Exercise goal. When you copy the material, keep each line exactly as it appears.

Extracted information.
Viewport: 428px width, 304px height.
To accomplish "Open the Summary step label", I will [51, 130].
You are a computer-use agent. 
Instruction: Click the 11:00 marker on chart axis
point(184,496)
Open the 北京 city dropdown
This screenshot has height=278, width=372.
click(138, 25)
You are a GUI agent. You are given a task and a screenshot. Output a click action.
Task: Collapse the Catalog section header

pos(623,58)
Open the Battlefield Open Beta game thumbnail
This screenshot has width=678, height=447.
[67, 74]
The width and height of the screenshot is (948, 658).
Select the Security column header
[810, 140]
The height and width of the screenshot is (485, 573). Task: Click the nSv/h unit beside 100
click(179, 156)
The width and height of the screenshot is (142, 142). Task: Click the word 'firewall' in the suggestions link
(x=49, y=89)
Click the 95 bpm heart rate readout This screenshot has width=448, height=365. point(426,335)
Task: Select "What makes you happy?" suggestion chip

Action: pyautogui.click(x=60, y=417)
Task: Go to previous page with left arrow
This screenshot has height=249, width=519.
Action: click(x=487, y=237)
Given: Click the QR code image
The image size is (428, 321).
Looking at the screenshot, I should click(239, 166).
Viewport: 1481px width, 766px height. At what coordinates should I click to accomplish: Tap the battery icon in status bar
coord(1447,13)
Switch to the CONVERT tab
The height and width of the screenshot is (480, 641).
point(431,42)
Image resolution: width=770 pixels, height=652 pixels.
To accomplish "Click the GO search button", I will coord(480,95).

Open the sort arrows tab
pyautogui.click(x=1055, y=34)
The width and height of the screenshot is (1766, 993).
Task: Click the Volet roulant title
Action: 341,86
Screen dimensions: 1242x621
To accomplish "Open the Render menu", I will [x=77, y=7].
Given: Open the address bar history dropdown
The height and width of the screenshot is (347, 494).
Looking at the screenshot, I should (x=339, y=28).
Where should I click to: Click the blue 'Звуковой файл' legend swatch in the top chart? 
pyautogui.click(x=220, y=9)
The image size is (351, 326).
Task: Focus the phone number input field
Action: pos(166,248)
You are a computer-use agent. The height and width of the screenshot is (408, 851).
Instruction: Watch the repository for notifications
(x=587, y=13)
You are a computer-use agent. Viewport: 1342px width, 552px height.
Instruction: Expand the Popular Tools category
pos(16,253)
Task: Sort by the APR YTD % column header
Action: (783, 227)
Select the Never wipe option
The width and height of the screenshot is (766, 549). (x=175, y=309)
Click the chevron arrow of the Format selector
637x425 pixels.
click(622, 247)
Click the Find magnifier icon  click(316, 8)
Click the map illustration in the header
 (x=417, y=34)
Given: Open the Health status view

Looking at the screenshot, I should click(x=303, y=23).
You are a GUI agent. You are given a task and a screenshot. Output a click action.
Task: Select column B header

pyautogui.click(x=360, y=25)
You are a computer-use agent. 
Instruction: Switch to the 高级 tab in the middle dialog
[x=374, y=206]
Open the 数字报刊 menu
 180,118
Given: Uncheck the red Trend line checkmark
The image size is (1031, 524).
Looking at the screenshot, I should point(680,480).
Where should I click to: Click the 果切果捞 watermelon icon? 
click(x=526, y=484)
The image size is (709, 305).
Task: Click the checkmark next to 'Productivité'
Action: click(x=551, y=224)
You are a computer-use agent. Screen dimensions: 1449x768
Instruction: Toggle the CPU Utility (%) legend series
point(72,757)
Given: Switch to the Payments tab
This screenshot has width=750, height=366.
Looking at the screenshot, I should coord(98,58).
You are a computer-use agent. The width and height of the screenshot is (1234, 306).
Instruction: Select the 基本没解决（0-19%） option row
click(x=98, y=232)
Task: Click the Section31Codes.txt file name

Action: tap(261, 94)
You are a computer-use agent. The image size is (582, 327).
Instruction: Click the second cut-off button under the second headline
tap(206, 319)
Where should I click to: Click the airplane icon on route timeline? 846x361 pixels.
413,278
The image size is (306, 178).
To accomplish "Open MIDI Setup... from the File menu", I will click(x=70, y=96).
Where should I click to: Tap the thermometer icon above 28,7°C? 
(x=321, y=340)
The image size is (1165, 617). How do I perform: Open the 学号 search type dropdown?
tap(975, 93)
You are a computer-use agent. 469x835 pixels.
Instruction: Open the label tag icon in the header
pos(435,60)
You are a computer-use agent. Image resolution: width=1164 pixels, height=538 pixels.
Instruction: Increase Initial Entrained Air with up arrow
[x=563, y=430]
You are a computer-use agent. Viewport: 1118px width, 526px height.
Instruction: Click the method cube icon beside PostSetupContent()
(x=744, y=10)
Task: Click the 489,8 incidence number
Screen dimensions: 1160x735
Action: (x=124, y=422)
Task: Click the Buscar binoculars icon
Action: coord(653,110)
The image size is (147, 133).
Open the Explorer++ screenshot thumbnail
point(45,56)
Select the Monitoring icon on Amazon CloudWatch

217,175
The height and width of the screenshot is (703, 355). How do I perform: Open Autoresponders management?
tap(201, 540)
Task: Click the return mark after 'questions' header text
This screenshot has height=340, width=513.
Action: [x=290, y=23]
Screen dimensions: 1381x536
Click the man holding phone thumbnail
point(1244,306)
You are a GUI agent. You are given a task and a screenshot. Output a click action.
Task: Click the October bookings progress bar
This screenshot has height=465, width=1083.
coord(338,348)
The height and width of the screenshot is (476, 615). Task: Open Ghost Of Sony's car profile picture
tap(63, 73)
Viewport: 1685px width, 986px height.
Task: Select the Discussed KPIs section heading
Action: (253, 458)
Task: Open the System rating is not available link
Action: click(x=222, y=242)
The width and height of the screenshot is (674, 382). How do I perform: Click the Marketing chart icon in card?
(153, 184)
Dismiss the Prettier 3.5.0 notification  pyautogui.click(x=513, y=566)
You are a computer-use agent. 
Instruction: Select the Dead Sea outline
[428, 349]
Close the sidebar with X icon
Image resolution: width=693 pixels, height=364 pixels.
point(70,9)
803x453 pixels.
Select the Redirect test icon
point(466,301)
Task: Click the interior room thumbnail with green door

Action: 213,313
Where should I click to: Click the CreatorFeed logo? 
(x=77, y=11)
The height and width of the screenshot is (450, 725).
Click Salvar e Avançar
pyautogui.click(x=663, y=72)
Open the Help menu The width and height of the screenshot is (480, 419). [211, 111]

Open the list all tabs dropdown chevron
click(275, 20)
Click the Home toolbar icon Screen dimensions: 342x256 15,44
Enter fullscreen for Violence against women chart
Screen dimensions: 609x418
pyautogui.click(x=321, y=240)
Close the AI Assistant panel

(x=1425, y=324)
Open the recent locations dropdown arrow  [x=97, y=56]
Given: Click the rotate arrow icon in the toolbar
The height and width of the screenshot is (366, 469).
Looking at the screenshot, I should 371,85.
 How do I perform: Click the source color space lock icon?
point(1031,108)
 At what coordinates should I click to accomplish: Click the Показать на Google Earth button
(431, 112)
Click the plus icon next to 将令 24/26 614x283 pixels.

Expected answer.
Viewport: 428px width, 304px height.
To accomplish "Open the Summary step label", I will [51, 130].
You are a computer-use agent. 
Instruction: Click the 11:00 marker on chart axis
point(184,496)
Open the 北京 city dropdown
This screenshot has height=278, width=372.
click(138, 25)
You are a GUI agent. You are given a task and a screenshot. Output a click action.
Task: Collapse the Catalog section header

pos(623,58)
Open the Battlefield Open Beta game thumbnail
This screenshot has width=678, height=447.
[67, 74]
The width and height of the screenshot is (948, 658).
Select the Security column header
[810, 140]
The height and width of the screenshot is (485, 573). Task: Click the nSv/h unit beside 100
click(179, 156)
The width and height of the screenshot is (142, 142). Task: Click the word 'firewall' in the suggestions link
(x=49, y=89)
Click the 95 bpm heart rate readout This screenshot has width=448, height=365. point(426,335)
Task: Select "What makes you happy?" suggestion chip

Action: pyautogui.click(x=60, y=417)
Task: Go to previous page with left arrow
This screenshot has height=249, width=519.
Action: click(x=487, y=237)
Given: Click the QR code image
The image size is (428, 321).
Looking at the screenshot, I should click(239, 166).
Viewport: 1481px width, 766px height. At what coordinates should I click to accomplish: Tap the battery icon in status bar
coord(1447,13)
Switch to the CONVERT tab
The height and width of the screenshot is (480, 641).
point(431,42)
Image resolution: width=770 pixels, height=652 pixels.
To accomplish "Click the GO search button", I will coord(480,95).

Open the sort arrows tab
pyautogui.click(x=1055, y=34)
The width and height of the screenshot is (1766, 993).
Task: Click the Volet roulant title
Action: 341,86
Screen dimensions: 1242x621
To accomplish "Open the Render menu", I will [x=77, y=7].
Given: Open the address bar history dropdown
The height and width of the screenshot is (347, 494).
Looking at the screenshot, I should (x=339, y=28).
Where should I click to: Click the blue 'Звуковой файл' legend swatch in the top chart? 
pyautogui.click(x=220, y=9)
The image size is (351, 326).
Task: Focus the phone number input field
Action: pos(166,248)
You are a computer-use agent. The height and width of the screenshot is (408, 851).
Instruction: Watch the repository for notifications
(x=587, y=13)
You are a computer-use agent. Viewport: 1342px width, 552px height.
Instruction: Expand the Popular Tools category
pos(16,253)
Task: Sort by the APR YTD % column header
Action: (783, 227)
Select the Never wipe option
The width and height of the screenshot is (766, 549). (x=175, y=309)
Click the chevron arrow of the Format selector
637x425 pixels.
click(622, 247)
Click the Find magnifier icon  click(316, 8)
Click the map illustration in the header
 (x=417, y=34)
Given: Open the Health status view

Looking at the screenshot, I should click(x=303, y=23).
You are a GUI agent. You are given a task and a screenshot. Output a click action.
Task: Select column B header

pyautogui.click(x=360, y=25)
You are a computer-use agent. 
Instruction: Switch to the 高级 tab in the middle dialog
[x=374, y=206]
Open the 数字报刊 menu
 180,118
Given: Uncheck the red Trend line checkmark
The image size is (1031, 524).
Looking at the screenshot, I should point(680,480).
Where should I click to: Click the 果切果捞 watermelon icon? 
click(x=526, y=484)
The image size is (709, 305).
Task: Click the checkmark next to 'Productivité'
Action: click(x=551, y=224)
You are a computer-use agent. Screen dimensions: 1449x768
Instruction: Toggle the CPU Utility (%) legend series
point(72,757)
Given: Switch to the Payments tab
This screenshot has width=750, height=366.
Looking at the screenshot, I should coord(98,58).
You are a computer-use agent. The width and height of the screenshot is (1234, 306).
Instruction: Select the 基本没解决（0-19%） option row
click(x=98, y=232)
Task: Click the Section31Codes.txt file name

Action: tap(261, 94)
You are a computer-use agent. The image size is (582, 327).
Instruction: Click the second cut-off button under the second headline
tap(206, 319)
Where should I click to: Click the airplane icon on route timeline? 846x361 pixels.
413,278
The image size is (306, 178).
To accomplish "Open MIDI Setup... from the File menu", I will click(x=70, y=96).
Where should I click to: Tap the thermometer icon above 28,7°C? 
(x=321, y=340)
The image size is (1165, 617). How do I perform: Open the 学号 search type dropdown?
tap(975, 93)
You are a computer-use agent. 469x835 pixels.
Instruction: Open the label tag icon in the header
pos(435,60)
You are a computer-use agent. Image resolution: width=1164 pixels, height=538 pixels.
Instruction: Increase Initial Entrained Air with up arrow
[x=563, y=430]
You are a computer-use agent. Viewport: 1118px width, 526px height.
Instruction: Click the method cube icon beside PostSetupContent()
(x=744, y=10)
Task: Click the 489,8 incidence number
Screen dimensions: 1160x735
Action: (x=124, y=422)
Task: Click the Buscar binoculars icon
Action: coord(653,110)
The image size is (147, 133).
Open the Explorer++ screenshot thumbnail
point(45,56)
Select the Monitoring icon on Amazon CloudWatch

217,175
The height and width of the screenshot is (703, 355). How do I perform: Open Autoresponders management?
tap(201, 540)
Task: Click the return mark after 'questions' header text
This screenshot has height=340, width=513.
Action: [x=290, y=23]
Screen dimensions: 1381x536
Click the man holding phone thumbnail
point(1244,306)
You are a GUI agent. You are given a task and a screenshot. Output a click action.
Task: Click the October bookings progress bar
This screenshot has height=465, width=1083.
coord(338,348)
The height and width of the screenshot is (476, 615). Task: Open Ghost Of Sony's car profile picture
tap(63, 73)
Viewport: 1685px width, 986px height.
Task: Select the Discussed KPIs section heading
Action: (253, 458)
Task: Open the System rating is not available link
Action: click(x=222, y=242)
The width and height of the screenshot is (674, 382). How do I perform: Click the Marketing chart icon in card?
(153, 184)
Dismiss the Prettier 3.5.0 notification  pyautogui.click(x=513, y=566)
You are a computer-use agent. 
Instruction: Select the Dead Sea outline
[428, 349]
Close the sidebar with X icon
Image resolution: width=693 pixels, height=364 pixels.
point(70,9)
803x453 pixels.
Select the Redirect test icon
point(466,301)
Task: Click the interior room thumbnail with green door

Action: 213,313
Where should I click to: Click the CreatorFeed logo? 
(x=77, y=11)
The height and width of the screenshot is (450, 725).
Click Salvar e Avançar
pyautogui.click(x=663, y=72)
Open the Help menu The width and height of the screenshot is (480, 419). [211, 111]

Open the list all tabs dropdown chevron
click(275, 20)
Click the Home toolbar icon Screen dimensions: 342x256 15,44
Enter fullscreen for Violence against women chart
Screen dimensions: 609x418
pyautogui.click(x=321, y=240)
Close the AI Assistant panel

(x=1425, y=324)
Open the recent locations dropdown arrow  [x=97, y=56]
Given: Click the rotate arrow icon in the toolbar
The height and width of the screenshot is (366, 469).
Looking at the screenshot, I should 371,85.
 How do I perform: Click the source color space lock icon?
point(1031,108)
 At what coordinates should I click to accomplish: Click the Показать на Google Earth button
(431, 112)
Click the plus icon next to 将令 24/26 614x283 pixels.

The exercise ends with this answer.